In [1]:
import xarray as xr
from pathlib import Path
import glob

## Create Synthetic Data from Xarray

On datarmor compute node, i can't access internet/(can not access to synthetic data example) thus used real data available on datalake.
/home/ref-oc-public/modeles_marc/f1_e4000/best_estimate/2014/MARC_F1-MARS3D-MANGAE4000_2014123120*Z.nc
These are hourly netcdf computed output.

Let's create a tarbar for the created netCDF files

In [2]:
!cd /home/ref-oc-public/modeles_marc/f1_e4000/best_estimate/2014 ; tar Pcvf ${HOME}/git/xtar/data/realdata.tar MARC_F1-MARS3D-MANGAE4000_20141231T2*Z.nc

MARC_F1-MARS3D-MANGAE4000_20141231T2000Z.nc
MARC_F1-MARS3D-MANGAE4000_20141231T2100Z.nc
MARC_F1-MARS3D-MANGAE4000_20141231T2200Z.nc
MARC_F1-MARS3D-MANGAE4000_20141231T2300Z.nc


## ratarmount

We will use [ratarmount](https://github.com/mxmlnkn/ratarmount) to create an index file with file names, ownership, permission flags, and offset information to be stored at the TAR file's location. Once the index is created, ratarmount then offers a FUSE mount integration for easy access to the files.

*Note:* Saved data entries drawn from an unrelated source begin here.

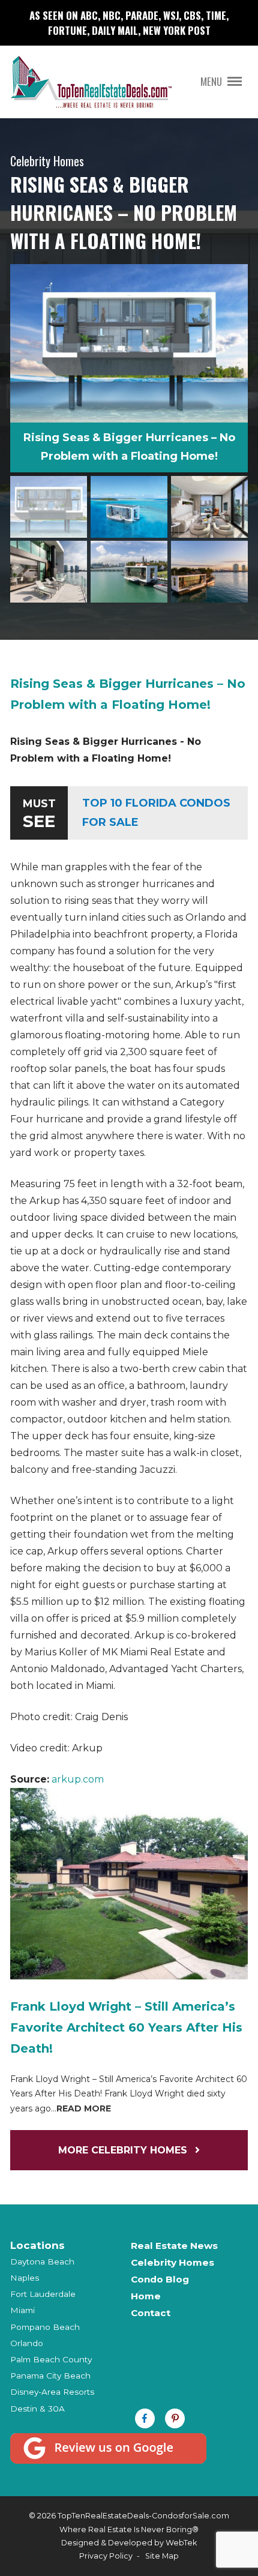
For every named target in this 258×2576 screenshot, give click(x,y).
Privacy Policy (106, 2555)
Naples (24, 2278)
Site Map (162, 2555)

**NOTE:** Since `ratarmount` uses FUSE to mount the TAR file as a "filesystem in user space", you will need FUSE installed.  On OSX, you will need to install [osxfuse](https://osxfuse.github.io/) *by hand*.  On Linux, you can install `libfuse` using `conda`, if it is not already installed on your system.

**NOTE:** If you have `libfuse` on your system and it is *older* than October 19, 2018 (i.e., < 3.3.0 for `fuse3` or < 2.9.9 for `fuse2`), and you have either Lustre or GPFS filesystems, `ratarmount` will fail with an error saying that your filesystem is unsupported.  The solution is to upgrade to a newer version of `libfuse`.

**NOTE:** If you install the `libfuse` Conda-Forge package on a Linux system, then you need to set the `FUSE_LIBRARY_PATH` environment variable to the location of the `libfuse.so` library file (e.g., `export FUSE_LIBRARY_PATH=/path/to/libfuse3.so`).  If you do not do this, then `fusepy` (another dependency of `ratarmount`) will use the system `libfuse.so` file, which might be old.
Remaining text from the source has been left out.